------ Given records

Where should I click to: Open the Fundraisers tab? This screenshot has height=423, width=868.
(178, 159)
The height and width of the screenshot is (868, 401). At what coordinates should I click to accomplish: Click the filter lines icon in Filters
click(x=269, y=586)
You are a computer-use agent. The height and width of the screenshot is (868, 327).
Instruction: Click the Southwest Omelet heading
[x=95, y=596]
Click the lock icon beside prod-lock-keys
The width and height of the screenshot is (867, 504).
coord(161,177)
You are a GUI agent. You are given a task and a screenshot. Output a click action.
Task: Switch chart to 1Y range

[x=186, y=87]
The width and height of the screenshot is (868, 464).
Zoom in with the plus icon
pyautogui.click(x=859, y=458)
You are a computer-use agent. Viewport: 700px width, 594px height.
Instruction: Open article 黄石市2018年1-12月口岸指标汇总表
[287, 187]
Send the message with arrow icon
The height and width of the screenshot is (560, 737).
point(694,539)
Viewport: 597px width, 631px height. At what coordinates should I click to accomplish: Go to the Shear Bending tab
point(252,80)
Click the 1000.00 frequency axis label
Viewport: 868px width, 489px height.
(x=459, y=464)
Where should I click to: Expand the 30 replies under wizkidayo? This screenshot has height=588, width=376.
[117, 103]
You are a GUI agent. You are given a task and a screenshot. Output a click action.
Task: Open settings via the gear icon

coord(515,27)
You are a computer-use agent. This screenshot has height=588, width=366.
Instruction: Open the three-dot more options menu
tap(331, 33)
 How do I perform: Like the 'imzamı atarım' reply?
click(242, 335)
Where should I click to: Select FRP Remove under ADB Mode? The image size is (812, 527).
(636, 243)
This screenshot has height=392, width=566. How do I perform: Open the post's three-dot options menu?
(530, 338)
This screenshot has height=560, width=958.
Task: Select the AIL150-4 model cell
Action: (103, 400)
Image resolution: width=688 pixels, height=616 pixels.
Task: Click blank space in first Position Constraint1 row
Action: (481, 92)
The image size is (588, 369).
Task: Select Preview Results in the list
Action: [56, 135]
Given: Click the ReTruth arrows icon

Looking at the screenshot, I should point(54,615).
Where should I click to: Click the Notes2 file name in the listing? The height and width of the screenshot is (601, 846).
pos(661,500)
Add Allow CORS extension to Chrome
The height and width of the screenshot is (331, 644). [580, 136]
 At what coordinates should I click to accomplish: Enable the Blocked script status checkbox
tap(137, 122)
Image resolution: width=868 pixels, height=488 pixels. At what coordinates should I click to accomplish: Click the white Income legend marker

------------

> [Problem details] Your job is to print exactly the lines that run from the top of the entries through the line with "You are a computer-use agent. Viewport: 700px", and no others.

> [Response for this exercise]
Where should I click to: Open the Fundraisers tab? This screenshot has height=423, width=868.
(178, 159)
The height and width of the screenshot is (868, 401). At what coordinates should I click to accomplish: Click the filter lines icon in Filters
click(x=269, y=586)
You are a computer-use agent. The height and width of the screenshot is (868, 327).
Instruction: Click the Southwest Omelet heading
[x=95, y=596]
Click the lock icon beside prod-lock-keys
The width and height of the screenshot is (867, 504).
coord(161,177)
You are a GUI agent. You are given a task and a screenshot. Output a click action.
Task: Switch chart to 1Y range

[x=186, y=87]
The width and height of the screenshot is (868, 464).
Zoom in with the plus icon
pyautogui.click(x=859, y=458)
You are a computer-use agent. Viewport: 700px width, 594px height.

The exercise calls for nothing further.